Reaction between [Ru3(CO)12] and the tridentate phosphine ligand HC(PPh2)3; X-ray crystal structures of complexes [Ru3(CO)9{Ph2PCHP(Ph)C6H4PPh}], [Ru2H(CO)4(Ph2PCHPPh2){PhPC6H4C(O)}], and [Ru2(CO)4Cl(PPh2)(dppm)]

Abstract

From the reaction of [Ru₃(CO)₁₂] with HC(PPh₂)₃ the symmetrically capped product [Ru₃(CO)₉{HC(PPh₂)₃}](1) has been isolated in low yield, together with five other complexes, [Ru₃(CO)₉{Ph₂PCHP(Ph)C₆H₄PPh}](2), [Ru₂(CO)₅Ph{(Ph₂P)₂C(H)PPh}](3), [Ru₂(CO)₄Cl(PPh₂)(dppm)](4)(dppm = Ph₂PCH₂PPh₂), [Ru₂H(CO)₄(Ph₂PCHPPh₂)(PhPC₆H₄)](5), and [Ru₂H(CO)₄(Ph₂PCHPPh₂){PhPC₆H₄C(O)}](6). Complexes (1)–(6) have been characterised by i.r.,¹H, ³¹P, and ¹³C n.m.r. spectroscopy. In addition, the structures of complexes (2), (4), and (6) have been determined by single-crystal X-ray diffraction methods. In (2), the HC(PPh₂)₃ ligand has undergone a reaction of which the end result is an ortho-substitution of a phenyl ring of one phosphine moiety by the phosphorus atom of a second phosphine moiety, together with the loss of C₆H₆. The resulting Ph₂PC(H)P(Ph)C₆H₄P(Ph) ligand caps the Ru₃ triangle. In (4), the dppm, the PPh₂, and the chloride ligands all bridge the Ru–Ru bond.
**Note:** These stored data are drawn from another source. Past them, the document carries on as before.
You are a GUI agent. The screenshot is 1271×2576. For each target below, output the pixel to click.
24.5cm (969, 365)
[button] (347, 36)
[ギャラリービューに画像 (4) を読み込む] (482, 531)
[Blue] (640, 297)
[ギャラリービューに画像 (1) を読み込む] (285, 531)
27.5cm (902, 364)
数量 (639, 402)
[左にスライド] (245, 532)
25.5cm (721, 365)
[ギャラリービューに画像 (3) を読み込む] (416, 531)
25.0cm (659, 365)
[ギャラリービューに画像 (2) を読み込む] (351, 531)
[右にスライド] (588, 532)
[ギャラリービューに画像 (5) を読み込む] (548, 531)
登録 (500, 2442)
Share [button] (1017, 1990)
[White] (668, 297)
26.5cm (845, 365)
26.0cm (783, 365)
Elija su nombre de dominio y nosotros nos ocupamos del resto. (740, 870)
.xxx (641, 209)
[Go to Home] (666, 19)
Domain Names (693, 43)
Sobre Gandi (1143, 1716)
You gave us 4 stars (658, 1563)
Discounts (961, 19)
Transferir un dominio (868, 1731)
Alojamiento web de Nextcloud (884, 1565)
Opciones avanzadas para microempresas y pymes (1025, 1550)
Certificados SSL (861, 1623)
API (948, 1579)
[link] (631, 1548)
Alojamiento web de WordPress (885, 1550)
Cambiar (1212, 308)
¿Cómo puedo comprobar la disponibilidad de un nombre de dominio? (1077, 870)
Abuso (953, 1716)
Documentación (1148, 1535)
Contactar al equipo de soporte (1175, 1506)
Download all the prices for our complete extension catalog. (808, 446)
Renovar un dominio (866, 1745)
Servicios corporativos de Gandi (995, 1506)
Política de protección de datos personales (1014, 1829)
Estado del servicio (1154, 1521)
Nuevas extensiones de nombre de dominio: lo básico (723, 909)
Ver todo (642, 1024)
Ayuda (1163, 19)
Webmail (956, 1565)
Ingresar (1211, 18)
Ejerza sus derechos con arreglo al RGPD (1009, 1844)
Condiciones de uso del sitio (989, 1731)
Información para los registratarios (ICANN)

In (6), the Ph₂PCHPPh₂ ligand bridges the Ru–Ru bond, and the central carbon atom is also bonded to one of the Ru atoms to form a three-membered Ru–P–C ring. Also bridging the Ru–Ru bond is a hydride and a PhPC₆H₄C(O) ligand with which both Ru atoms form bonds to the phosphorus atom and one of the Ru atoms is also bonded to the acyl carbon to form a functional acyl ligand. Pathways to all these complexes are proposed.